17. âyete, Eğer Allah'a güzel bir ödünç verirseniz, O, onu sizin için kat kat artırır ve sizi bağışlar buyurularak infak görevi, Allah'a güzel bir ödünç verme olarak nitelenmiş ve böylece Allah yolunda infak edenler onurlandırılmıştır, ki bu başka âyetlerde de zikredilmiştir.
Hadid 11Kimdir o, Allah'a güzel bir ödünç verecek olan kişi ki Allah da onun için kat kat artırsın! Onun için şerefli bir ödül de vardır.
Hadid18Şüphesiz sadaka veren erkekler, sadaka veren kadınlar ve Allah'a güzel bir ödünç verenler; kendilerine kat kat artırılacaktır. Onlar için çok şerefli bir ödül de vardır.
Bakara245Kimdir o kişi ki Allah'a güzel bir ödünç versin de Allah da ona birçok katlarını katlayıversin. Allah darlık da verir, genişlik de verir. Ve yalnız O'na döndürüleceksiniz.

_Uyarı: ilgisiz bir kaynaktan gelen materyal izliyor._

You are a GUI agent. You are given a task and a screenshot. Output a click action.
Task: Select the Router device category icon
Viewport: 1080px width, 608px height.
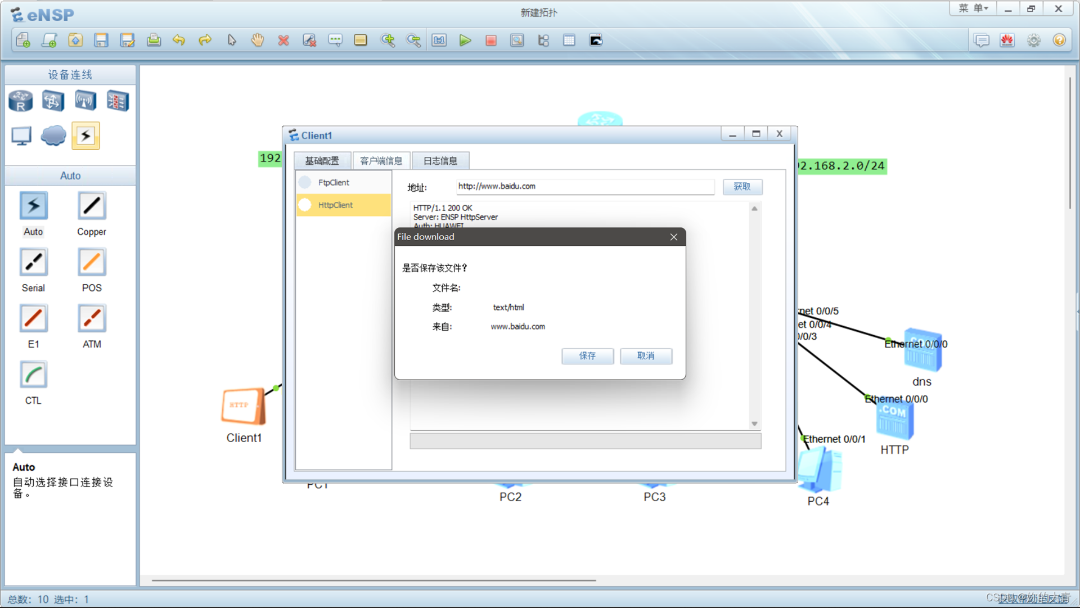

Yine bu ayetlerde de "Kimdir o kişi ki Allah'a güzel bir ödünç versin de Allah da ona birçok katlarını katlayıversin" ifadesiyle infak, "Allah'a borç verme" olarak nitelendirilerek infak edenler onurlandırılmıştır. Allah mü'minleri "Kendisine borç vermeye" davet ederek, kamu hizmetine ve Allah için yapılan işlere destek vermeye teşvik etmiştir. Görüyoruz ki Allah'ın rızâsını kazanmak için yapılan malî harcamanın Allah'a verilen bir borç olarak anılmaktadır. Bu durum, Allah yolunda verilenin Allah nezdinde zayi olmayacağına, karşılığının hem dünyada hem âhırette ödül olarak kat kat geri döneceğine dair ilâhî bir vaattir.

Mâide/12'de beyan buyrulduğuna göre İsrâîloğulları, yapılacak infakın, "Allah'a güzel bir ödünç" olduğunu umursamamış ve felakete sürüklenmişlerdir.